Es ist nicht so, dass es den geringsten Unwillen Gottes gäbe, zu segnen, ganz im Gegenteil; und der Auftrag wurde gegeben, ebenso viel zu segnen wie zu fluchen. Doch leider stand das Geschöpf, der erste Mensch, unter dem Gesetz Gottes; und das Ergebnis ist und kann nur sein, dass das Einzige, wenn es auf den Menschen ankommt, was er bekommt, wenn wir zur Tatsache kommen, der Fluch ist. Die Flüche wurden ausgesprochen, und kein Wort hören wir über die Segnungen. Es gab einen Aufruf und eine ordentliche Vorbereitung, um zu segnen. Doch im Ergebnis gab es keinen Segen zu verkünden, sondern nur den Fluch. Wie schrecklich ist es, dass in unserer Zeit der Christenheit, nachdem das Evangelium selbst um den Preis des Todes Jesu, des Sohnes Gottes, eingeführt worden ist, immer noch das herausgedonnert wird: der Fluch und nicht der Segen! Ist es eine berechtigte Ausrede, dass ein völliger Mangel an geistlichem Verständnis vorherrscht? Warum sollte es beim fünften Buch Mose, das der Apostel Paulus an die Galater kommentiert, bestehen? Dort gibt es keinen Mangel an göttlichem Licht. Was wir in beiden sehen, ist die vollkommene, unvergleichliche Weisheit Gottes. In dem einen spricht Mose von der furchtbaren Sache, selbst voller Liebe zu dem Volk und voll sehnlicher Wünsche für sie. In dem anderen bestätigt es das Licht, das das Evangelium durch Paulus gibt: Auf dem Boden des Gesetzes bleibt für den Menschen nichts als der Fluch.
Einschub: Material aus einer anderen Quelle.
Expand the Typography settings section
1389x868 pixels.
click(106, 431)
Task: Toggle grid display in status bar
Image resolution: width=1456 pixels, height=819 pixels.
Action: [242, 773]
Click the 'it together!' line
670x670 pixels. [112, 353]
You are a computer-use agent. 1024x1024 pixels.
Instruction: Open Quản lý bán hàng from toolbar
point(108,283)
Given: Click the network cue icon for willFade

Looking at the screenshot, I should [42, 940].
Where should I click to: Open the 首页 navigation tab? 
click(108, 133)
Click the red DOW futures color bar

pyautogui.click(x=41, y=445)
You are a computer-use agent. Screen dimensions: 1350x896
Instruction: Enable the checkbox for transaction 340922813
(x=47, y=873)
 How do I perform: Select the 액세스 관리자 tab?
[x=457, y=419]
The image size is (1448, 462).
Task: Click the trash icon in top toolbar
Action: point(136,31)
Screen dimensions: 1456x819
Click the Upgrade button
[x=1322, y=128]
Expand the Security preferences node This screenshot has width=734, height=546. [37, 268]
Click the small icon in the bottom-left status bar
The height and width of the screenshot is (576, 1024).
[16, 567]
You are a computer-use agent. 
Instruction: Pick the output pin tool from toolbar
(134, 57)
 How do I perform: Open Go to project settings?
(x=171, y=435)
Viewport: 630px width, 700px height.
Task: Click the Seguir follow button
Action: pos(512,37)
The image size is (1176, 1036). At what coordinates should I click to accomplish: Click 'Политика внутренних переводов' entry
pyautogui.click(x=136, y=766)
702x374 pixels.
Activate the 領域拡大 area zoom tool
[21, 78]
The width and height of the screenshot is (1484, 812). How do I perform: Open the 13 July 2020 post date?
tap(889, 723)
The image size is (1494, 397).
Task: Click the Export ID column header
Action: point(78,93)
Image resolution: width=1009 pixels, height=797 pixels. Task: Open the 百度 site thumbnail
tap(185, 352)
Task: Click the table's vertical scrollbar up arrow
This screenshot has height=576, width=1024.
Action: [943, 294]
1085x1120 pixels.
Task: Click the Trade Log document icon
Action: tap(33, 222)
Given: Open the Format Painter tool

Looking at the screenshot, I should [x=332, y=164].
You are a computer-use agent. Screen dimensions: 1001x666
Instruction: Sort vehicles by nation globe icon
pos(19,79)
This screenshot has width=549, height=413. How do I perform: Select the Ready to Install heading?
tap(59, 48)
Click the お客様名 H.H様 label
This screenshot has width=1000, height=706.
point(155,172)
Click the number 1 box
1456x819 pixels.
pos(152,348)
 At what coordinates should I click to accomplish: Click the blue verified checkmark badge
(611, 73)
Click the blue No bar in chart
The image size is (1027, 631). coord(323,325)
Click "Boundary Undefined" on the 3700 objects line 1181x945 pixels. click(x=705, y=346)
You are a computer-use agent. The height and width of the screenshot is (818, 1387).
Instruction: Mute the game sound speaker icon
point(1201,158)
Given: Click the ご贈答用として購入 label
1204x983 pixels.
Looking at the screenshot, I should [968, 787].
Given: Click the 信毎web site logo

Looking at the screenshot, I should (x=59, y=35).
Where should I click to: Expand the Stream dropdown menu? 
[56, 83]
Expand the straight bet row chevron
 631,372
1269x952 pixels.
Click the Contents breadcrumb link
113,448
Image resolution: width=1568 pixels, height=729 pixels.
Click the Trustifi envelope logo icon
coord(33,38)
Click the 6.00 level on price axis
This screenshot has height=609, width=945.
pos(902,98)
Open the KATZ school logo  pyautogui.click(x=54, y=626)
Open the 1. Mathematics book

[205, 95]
Segnungen werden zwar angeboten, doch es gibt keine Hand, die den Segen ergreifen könnte, ebenso wenig wie ein Mund, der ihn ausspricht: Es herrscht ein totes und unheilvolles Schweigen, was den Segen betrifft. Die Flüche ertönen vom Berg des Fluches und werden in ihrer ganzen Strenge aufgezeichnet; aber es wird hier kein Segen vom Berg des Segens berichtet. In 5. Mose 27 wird kein einziger Hinweis darauf gegeben. Um den Anschein von Segen zu erwecken, haben die Menschen die Kapitel und ihre völlig unterschiedlichen Ausrichtungen durcheinandergebracht. Sie haben nach dem Segen im nächsten Kapitel gesucht. Darin liegen sie völlig falsch. Es gibt nicht den geringsten Grund für eine solche Verbindung.